Because using a naturally given gift for an advantage is outrageous, right?

I’m pretty sure that I don’t need to point out that the answer is no.

Obviously it is never acceptable for athletes to artificially enhance their performance, which is why the Russian team competing in the Olympics found themselves so significantly depleted. But the advantage that Caster Semenya has over her competitors is no more cheating than the relative statures of these other gold-grabbing athletes. So why is she under such scrutiny? And why is the rhetoric around her story so vitriolic?

The behaviour of Semenya’s fellow athletes at the end of the 800 metre final last week stank of the kind of jealously aimed at the smart girl/ the pretty girl/ the talented girl in a story that has played out in every school playground since the dawn of time. The mean girls exclude the threat to their perilous position at the top of the tree. They bad-mouth her and try to bring her down because she has shaken their branches and reminded them that perhaps they ain’t all that, after all.

Never, however, has this unedifying scene been played out under such a magnifying glass as it was last week when Semenya competed, amidst a cacophony of controversy, in the Olympic 800 metre final.
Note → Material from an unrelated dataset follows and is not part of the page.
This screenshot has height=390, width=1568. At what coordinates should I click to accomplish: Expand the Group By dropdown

The photo taken at the end of the race shows Melissa Bishop of Canada and Lynsey Sharp of Great Britain coldly ignoring the out-stretched hand of Caster Semenya. Granted, we should be careful when drawing conclusions from snapshots, but their behaviour, especially Sharp’s, after the race did nothing to redeem their seeming lack of sportsmanship here. They should be embarrassed for excluding instead of congratulating her. And for what? Being better than they are?
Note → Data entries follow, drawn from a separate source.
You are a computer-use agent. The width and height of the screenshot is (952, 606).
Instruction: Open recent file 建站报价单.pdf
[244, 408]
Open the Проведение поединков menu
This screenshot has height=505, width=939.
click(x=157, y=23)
To complain that racing against Semenya is somehow unfair, especially when you came sixth after all, is like me opening the pages of a fashion magazine and complaining that the waif-like models, wafting around exotic locations in threads worth more than my car, should not be allowed to use the height, metabolism and symmetry that nature has gifted them to earn their wedge. Anyone sound in mind should quite rightly dismiss me as an envy-consumed hater incapable of loving the body she is in, perhaps at the same time as casting a withering glance in my direction as I main-line the Jaffa-cakes.

So why should whining athletes be treated any differently when they complain that racing against Semenya is “hard?”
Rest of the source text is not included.